Staff Sgt. Jarrod K. of the U.S. Air Force gave us the story of how he and his fellow soldiers stopped everything to rescue a tiny kitten in the middle of a sandstorm in Iraq.
Jarrod was deployed to southern Iraq in 2007 as a .50-caliber machine gunner. His job was to patrol off base for 14 hours a day, six days a week. No matter what the weather, they were out there.
During a particularly bad sandstorm, he spotted what looked like a little muddy ball squirming around in a trash pile on the side of the road. The movement got the crewmembers' attention, so they stopped and got out for a closer look.
The muddy ball turned out to be a filthy, starving kitten in desperate need of help. The men scooped her up (she was so weak that she could barely stand) and brought her back to the truck. After washing her down with a few bottles of water, they discovered she was an adorable, mostly white kitten!
The men didn't think twice about helping the kitten.
"Everyone was all about helping her," Jarrod says. "Seems like people tend to think you turn into some heartless and savage when you deploy into war zones. It's just not the case for the majority. Everyone I know has pets. It's no different than seeing a man, woman, or child in need. You just stop and help, it's the right thing to do."

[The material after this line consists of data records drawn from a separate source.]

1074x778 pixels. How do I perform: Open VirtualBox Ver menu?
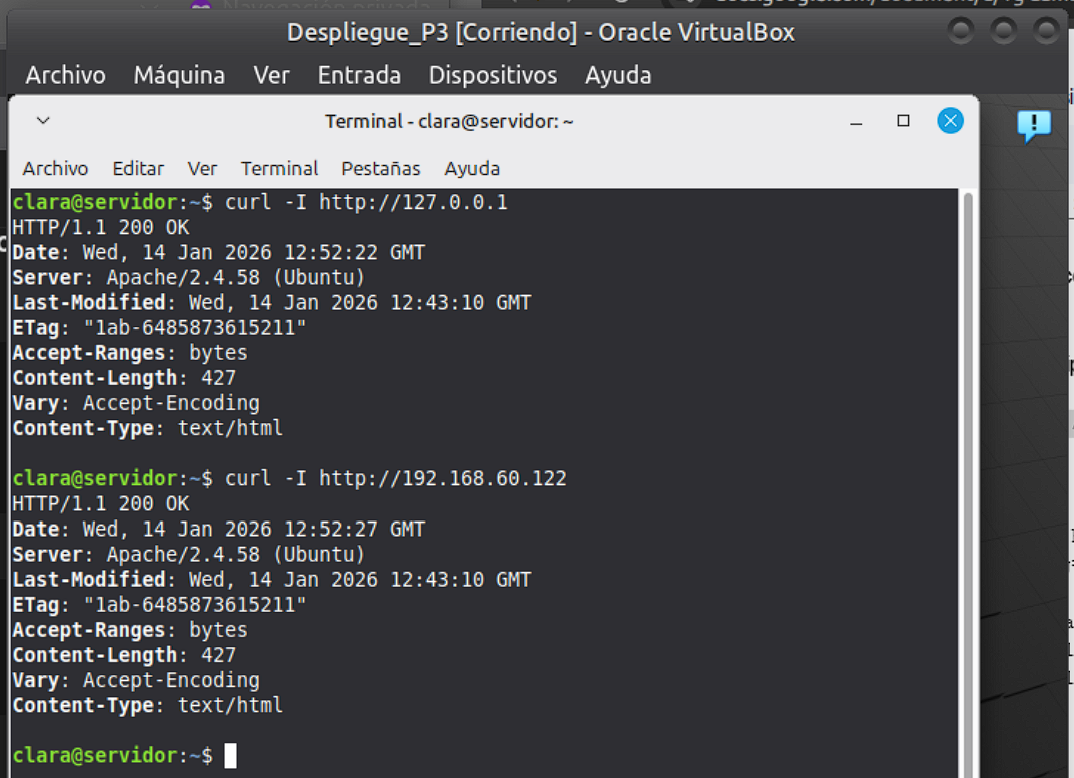pyautogui.click(x=271, y=75)

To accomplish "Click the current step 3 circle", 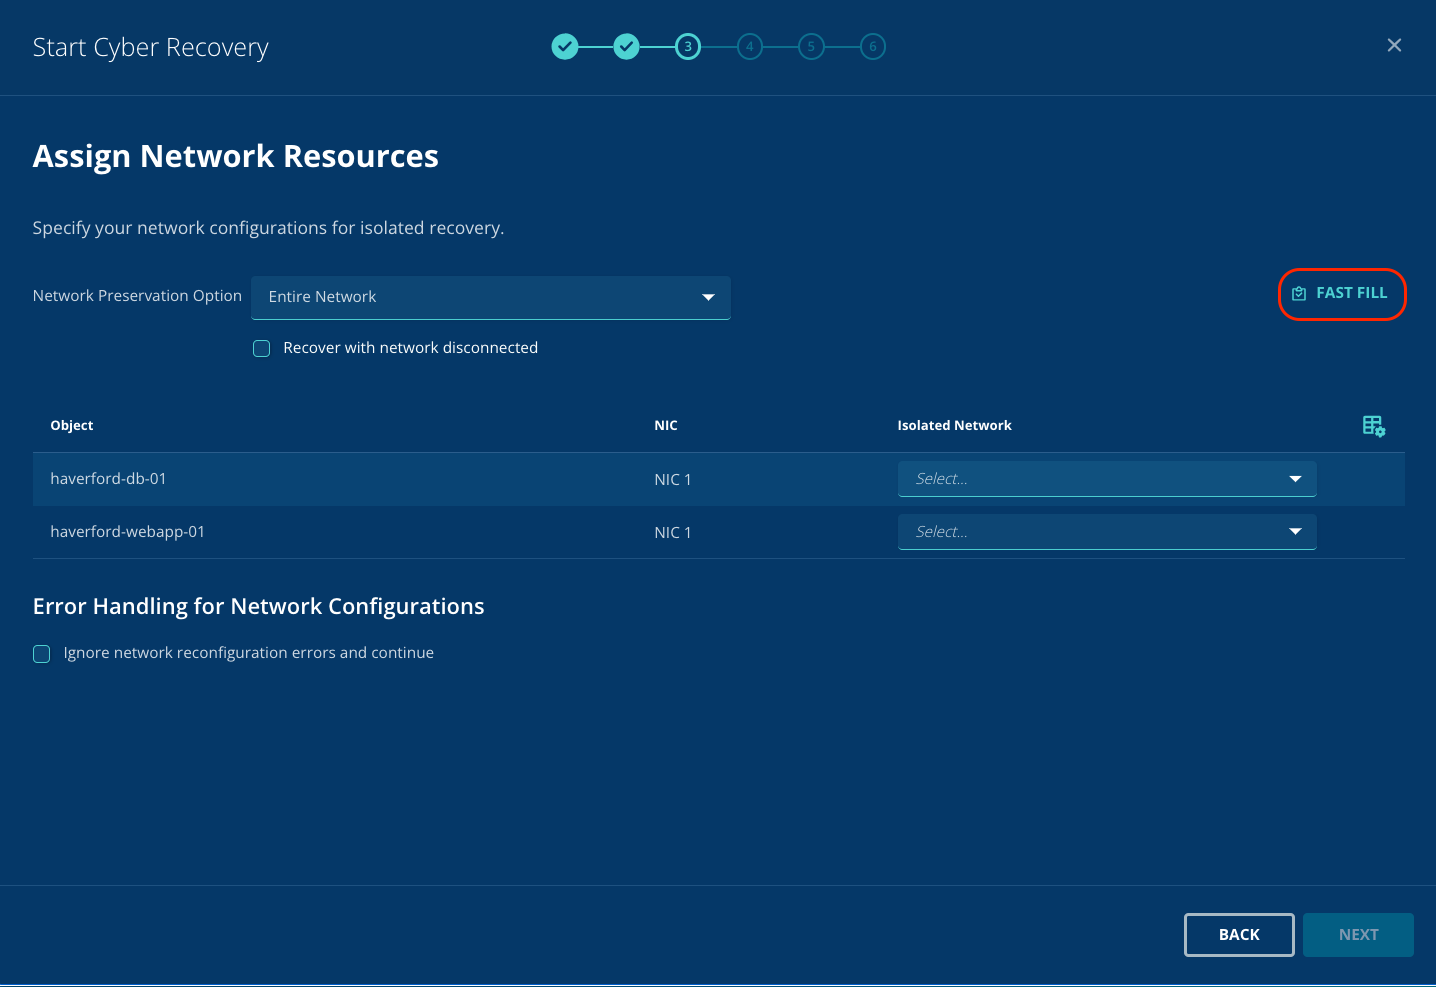I will point(688,47).
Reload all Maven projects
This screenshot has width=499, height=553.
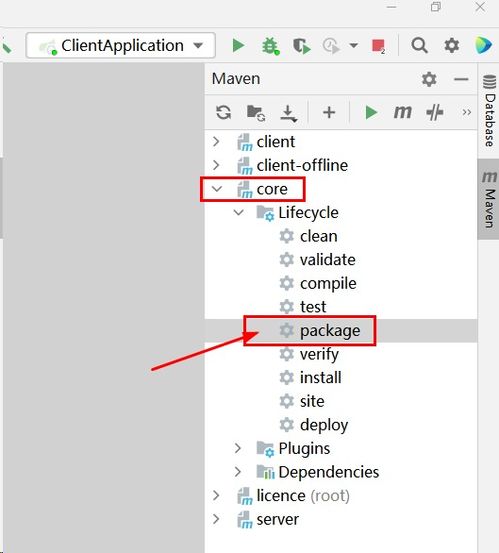(224, 113)
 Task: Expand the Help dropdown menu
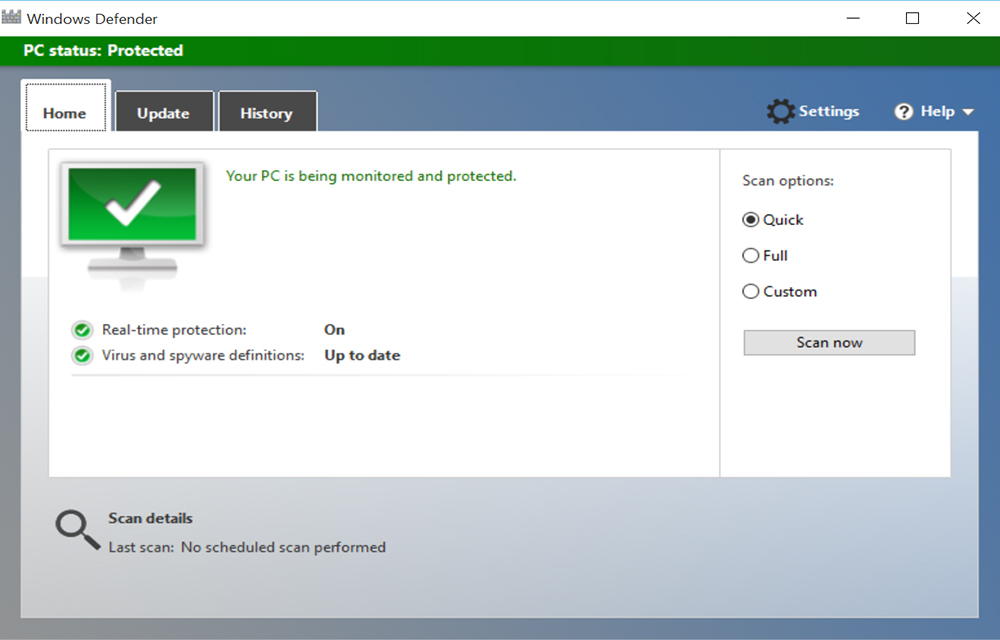click(x=966, y=111)
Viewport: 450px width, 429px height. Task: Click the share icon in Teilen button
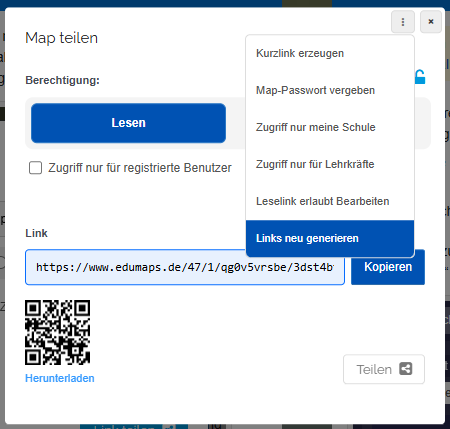pyautogui.click(x=406, y=369)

Once the kitten was cleaned up, the men took turns shooting photos with her and made her a comfortable place in a box they had in the back of the truck with a towel and some water and tuna.
"If we moved the tuna away from her, the poor little thing would scream. She ate like she'd never been fed before," he says.
They named the rescued kitten Nala, after The Lion King. It seemed fitting, he says, because she was such a tough little thing to survive out in such harsh conditions.
Nala came back to the base with them and made herself immediately at home. Technically, they weren't supposed to bring animals on base, but everyone fell in love with her and showered her with attention. They built her a little fort, and people even sent her little care packages with food and toys and cat beds. She has everything she could need to be comfortable and happy. Everyone loved her, he recalled, including the non-cat people.
Jarrod was there only for a few months after the rescue, and he didn't bring her home because at the time it wasn't an option. Much later he learned that it might have been possible. But Nala stayed on base, safe and sound and getting bigger and stronger. He's sure she'd still doing great, he says.
How does he feel about his picture going viral?
"I'm proud that that I was deployed with a great group of guys that all had compassion enough to stop and help her," he says, adding that he loves cats and always has.
He and his wife have two cats, Flarfin and Mini. He has no idea where Flarfin's name came from, but it's clear Jarrod has a special spot in his heart for him.
"He rules. He's hilarious and I think maybe a little insane," he says, adding quite matter-of-factly, "Flarfin's my dude."
Mini, meanwhile, is a super-lap cat.
And as for his wife, Carol, who originally shared the picture of her husband holding Nala, she is proud of her husband, who she says is smart, kind, dedicated, motivated ... (she stops herself there or else says she'd go on for hours).
"I think the picture shows the human side of our armed forces," she says.
She added the words on the image because it's what she believes defines a real hero.
They're both still a little shocked that it went so viral, but as Carol tells us, "Who doesn't like to see a big strong man with an itty bitty kitty?"